Marilyn: Forever Blonde
Leicester Square Theatre
Greg Thompson, writer of Marilyn: Forever Blonde, has been involved in a love affair with Marilyn Monroe for over fifty years. After years of studying her, he understands Marilyn intimately, not just the glamorous bombshell we are all familiar with. Forever Blonde is his attempt to humanise the image of Monroe using verbatim dialogue from interviews she gave over the years.
Greg Thompson must have thought that all of his Christmases had come at once when he convinced his wife, Sunny to become the woman of his dreams. Understandably she was initially hesitant to take on this larger than life character. Whilst she had been told many times that she looked like Monroe, Mrs Thompson understood that taking on this icon required a great deal more than a passing resemblance.
However she ultimately decided to take on the challenge and, boy did she take it on! Sunny succeeds where many "impersonators" fail in that she doesn't impersonate; she becomes her subject.
It's hard to pinpoint exactly how this happens. It may be achieved through her sexy cooing voice with lips that never stop moving, her sensual walk (achieved through having one heel always slightly shorter than the other), her gorgeous, melodic singing voice or just that by applying glitz and glamour Sunny looks like Monroe. Or is it something more than that? Thompson seems to connect with Monroe's soul and captures the intangible.
We join Marilyn in a sort of an interview situation towards the end of her career. Sunny speaks directly with the audience as she takes you through a rags to riches tale. Since this play is created from Marilyn's words, talk of her drink and drugs problems are almost glossed over as she prefers to discuss other topics.
However, words are not needed as her behaviour and constant champagne drinking throughout the piece tell another story to the one we hear. Her tales are interspersed with voiceovers from people who knew and describe Marilyn and various songs which she performs are weaved in alongside her dialogue, often reflecting the tone of the story she happens to be telling.
Whether you're an obsessive fan or not that familiar with the life of this legend, Monroe's is a story that will captivate all (and not just because you cannot help but be seduced by this starlet). Marilyn Monroe was the perfect creation but beneath the veneer laid a multitude of cracks which could only be covered for so long.
Greg Thompson's play explores beneath the story of Marilyn Monroe to reveal a troubled soul indeed. We're all familiar with Monroe's untimely demise but this piece allows you to glean just a little more understanding of what drove her.
Aware of her sexuality from the age of about 13, she understood her power and was not afraid to use it to get what she wanted. Her success can almost entirely be attributed to this (and the fact she wasn't afraid to sleep her way to the top) and yet it was also her downfall. Once she had created this image it was impossible to undo and prove that she was more than something to look at and yet however much she tried, when insecurities surfaced she would return to using her sexual prowess like an old security blanket.

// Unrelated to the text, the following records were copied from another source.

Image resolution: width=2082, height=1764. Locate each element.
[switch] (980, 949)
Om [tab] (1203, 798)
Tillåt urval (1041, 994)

Monroe was a complete dichotomy and this is why she has captivated people for decades - long after her death. She was a woman and a child, a dumb blond who loved Yeats and Shakespeare, someone who used men but loved them deeply and a person who took advantage of others and was constantly taken advantage of herself.
All little Norma Jean ever really wanted was to be "wonderful" and who better to show that she really was than Sunny Thompson?